How does your work on the ground with farmers inform the more quantitative aspect of your work, i.e satellite imagery and agricultural datasets?

Our work now focuses on the IGP region [the Indo-Gangetic Plains (IGP), spanning across the states of Punjab, Haryana, Uttar Pradesh and Bihar] , because that’s the main breadbasket. That is where a large proportion of the rice and wheat for India is produced. We identify which data products are of interest to produce by spending time on the ground.

For example, [I heard] many farmers say that they were increasing irrigation as temperatures warmed. Then we decided to understand how big an issue that is, how much of that is occurring across the country of India. We then developed satellite datasets to measure irrigation. That is where we spend time on the ground and use that to inform the datasets we produce in the lab.

How did this field work and daily interactions with farmers help you identify the gaps with your data, or did it complement the data that you already had? Is this knowledge transferable across other farming regions in the tropics?

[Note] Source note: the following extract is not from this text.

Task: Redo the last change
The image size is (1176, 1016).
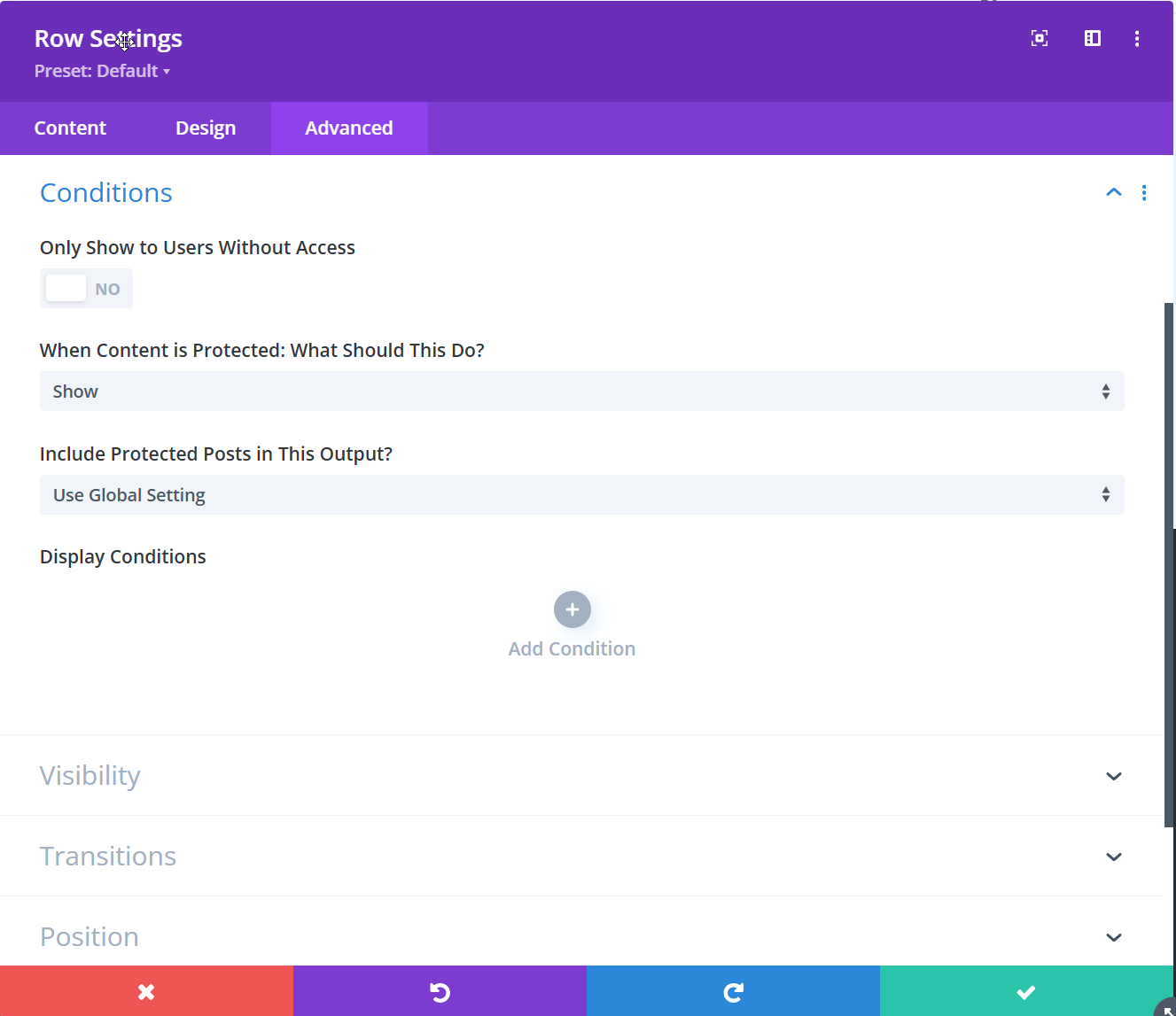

The satellite data, while it’s really powerful for understanding patterns at large scales, doesn’t allow you to really understand the drivers of decision-making behind the patterns you see. So we really rely on our household surveys — large-scale quantitative data — to understand those options.

While a bulk of our work, probably 70% of it, takes place in India, we are expanding our work to other countries. We’re taking a similar approach and working with partners in Mexico, Colombia, Zambia and different smallholder systems across the tropics.

a man pushing a cart across a flooded field in India

(Image credit: Bloomberg/Getty Images)

As climate change is primarily characterized by unpredictability, how does your research work towards adapting or mitigating that?

There are two ways. One is that with the satellite data, we can get a long-term historical understanding of cropping practices for about 20 years. Then we can put them into our models to understand how, in the past, when a certain weather event happened, what did people do? What was the impact?

The other way they can help is with real-time monitoring. We can look at the vegetation growth curves of crops within a season. For instance, our work has largely focused on wheat across the IGP. We also have some new work about rice and wheat in central India. We largely focus on grain crops because they’re the primary staple for livelihoods and are also easier to map using satellite data.

You have dealt with datasets that map groundwater availability, climate change and cropping patterns. How can this help inform mitigation or adaptation in the face of extreme weather events, heat waves, drought, and floods, especially those that affect farmers in India and other South Asian countries?

The challenge when we use historical data to understand how people are adapting is that we can only say how they’ve adapted to what has happened in the past. But obviously, conditions are changing — extreme events are becoming more frequent. So definitely more work is needed in this space, because maybe taking what we learned historically wouldn’t exactly apply in the future. I think this is an important research question.

How does this research expand over the next few years?

The types of projects I’m really excited about now are projects where we use satellite data to target and inform intervention, which is more action-oriented. To give an example, I have some work where we’re trying to see if we can use satellite data to pick up the lowest-yielding fields, and eventually target interventions [in those regions in India].